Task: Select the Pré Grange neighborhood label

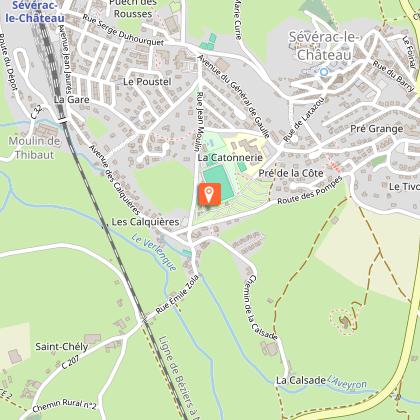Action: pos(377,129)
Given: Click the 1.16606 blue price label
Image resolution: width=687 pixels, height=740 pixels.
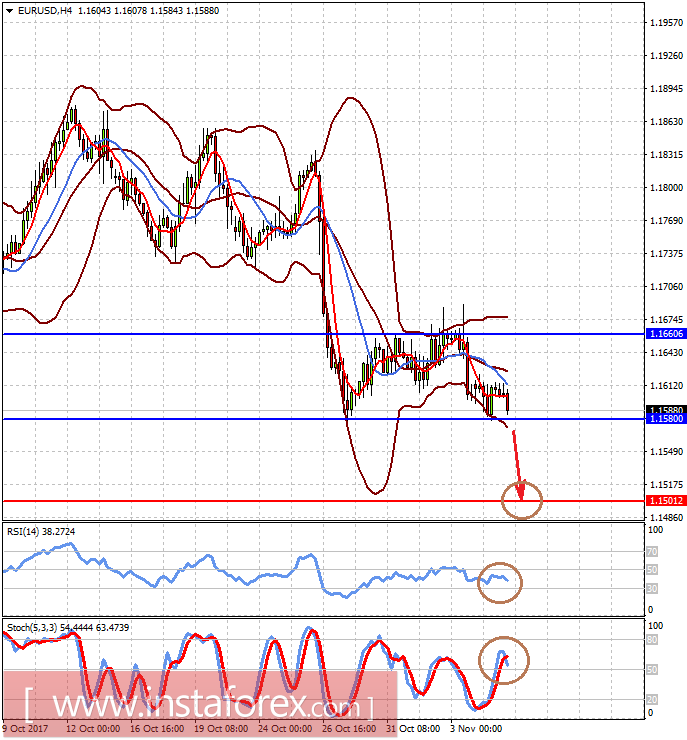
##########
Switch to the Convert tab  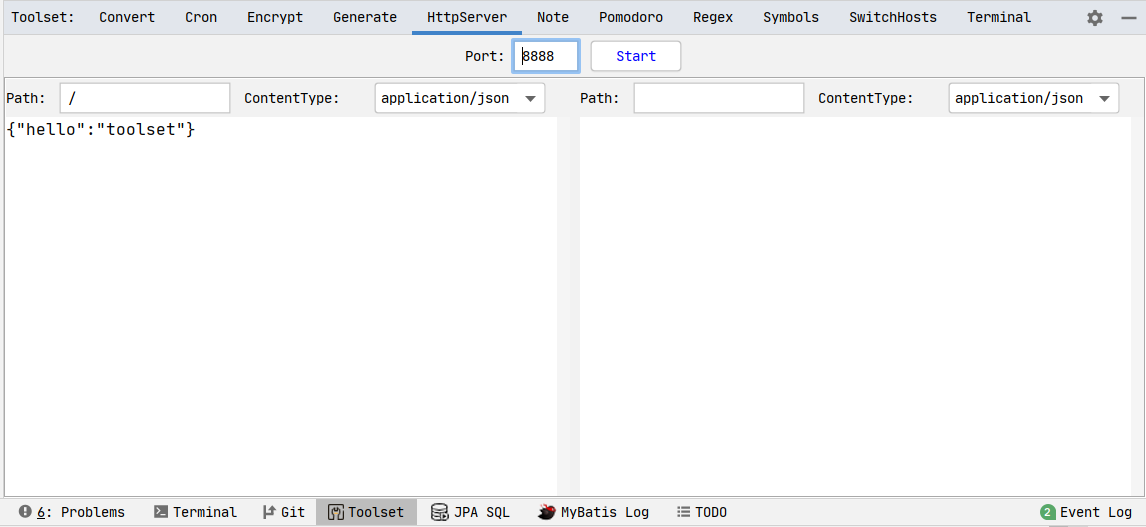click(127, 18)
##########
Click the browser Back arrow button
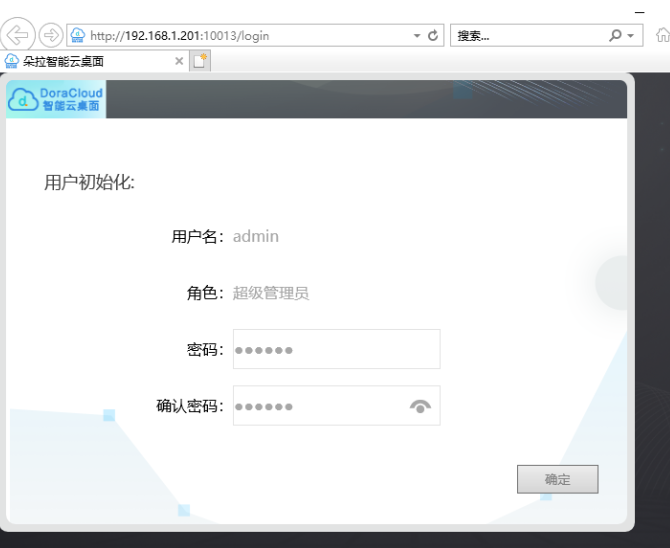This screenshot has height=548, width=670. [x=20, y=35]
##########
Task to carry out:
Update the listing starting with the line containing "Task: Select the" and going on through the line containing "Image resolution: width=687", replacing "label" with "tag" and keeping everything else the same. Leave the pictures out.

The output:
Task: Select the Pré Grange neighborhood tag

Action: pos(377,129)
Given: Click the 1.16606 blue price tag
Image resolution: width=687 pixels, height=740 pixels.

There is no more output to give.